Workshop

Soziale Normen spielen eine wichtige Rolle bei der Verhinderung Gewalt sowie der Eingrenzung von Krieg und bewaffneten Konflikten. Dennoch fehlt ein genuin interdisziplinärer Austausch zu der Frage, was die Friedensforschung von der Analyse gesellschaftlicher und internationaler Normen in diversen Disziplinen lernen kann.

Mit einem interdisziplinären Forschungsprogramm zum Frieden als soziale Norm ist es das Ziel unseres Workshops, neue Fragen zu formulieren, sich über Konzeptionen und Theorien auszutauschen und neue empirische Einsichten zu gewinnen.

Insbesondere strebt unser Workshop nach einem interdisziplinären Austausch zwischen Forscher*innen aus der Politikwissenschaft, Rechtswissenschaft, Soziologie, Kriminologie, Psychologie, Religionswissenschaft und Medienwissenschaft zu drei Leitfragen:

1. Wie stellt sich eine „positive“ Definition von Frieden als soziale Norm aus der Sicht der beteiligten Disziplinen dar?

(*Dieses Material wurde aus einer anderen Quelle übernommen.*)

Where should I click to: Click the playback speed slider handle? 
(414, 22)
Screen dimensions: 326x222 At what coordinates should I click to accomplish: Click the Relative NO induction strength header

2. Welche Faktoren tragen nach dem Stand der Forschung in den verschiedenen Disziplinen zur Stärkung bzw. Schwächung von sozialen Normen, im Allgemeinen, und der Norm der Gewaltfreiheit, im Besonderen, bei.

3. Wie können diese Faktoren qualitativ und quantitativ analysiert werden?

Papiere sind zu fünf Panelthemen erbeten: 1) Konzepte und Debatten zur Definition des positiven Friedens; 2) Frieden als soziale Norm der Gewaltfreiheit, 3) Theoretische Perspektiven zur Normevolution; 4) Empirische Forschung zu Normen und Frieden; 5) Methoden und Probleme der Normanalyse.

Der Workshop wird über zwei halbe Tage vom 10.-11. Oktober 2019 in Frankfurt/Main stattfinden. Die Kosten der Teilnahme werden durch den Workshop übernommen.